Back in 2006, Redland’s planning scheme first recognised the area’s predicted population growth and the need for new community sporting facilities.
A 168-hectare parcel of land on Heinemann Road was identified as a future site.
Council voted in 2010 to add it to their register of land desirable for purchase.
Local farmers and landholders bristled at the secrecy of the process, fearing their own properties might also be targeted.
After years of negotiations, Council finally bought the site in 2017, under the strict financial rules that apply whenever government acquires land.
What followed was a lengthy series of studies on geography, engineering, environment and community need.

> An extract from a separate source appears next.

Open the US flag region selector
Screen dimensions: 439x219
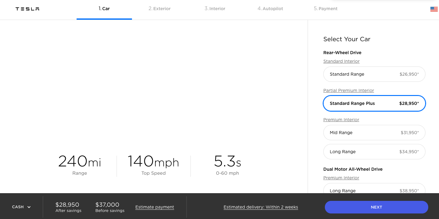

By 2019, community consultation and master planning had been completed.
In May 2020, Council endorsed a bold plan for the site – 13 touch football fields, three rugby league fields, two clubhouses, 800 car parks, recreation areas, a pump track, picnic facilities, plus a new BMX club base and road cycle track.
It was to be a project of regional significance, boosting the economy and serving as a major sporting hub.
By 2022, detailed costings and staged construction plans were in place, and contracts had been awarded to begin earthworks and entry upgrades.
Then came the hammer blow.
The Federal Government upgraded the endangered status of the koala, sugar glider and glossy black cockatoo.
New metrics for environmental offsets were introduced – and backdated.
Suddenly, a project that had met all local, state and federal environmental requirements was pushed back into federal hands for reassessment.
In February 2023, the project was declared a “controlled action.”
In plain English, that meant more bureaucracy, more delays, and more moving goal posts.
Council’s decision to self-refer for assessment instead of pushing ahead may have cost the community dearly.
The result?
Three years, three reworked plans, and a project now deemed unviable.
To build the equivalent of 14 football fields, the Federal Government is demanding offsets equal to 150 football fields of tree planting.
In Redlands – where tree planting has been pursued voluntarily for decades – this is impossible to deliver.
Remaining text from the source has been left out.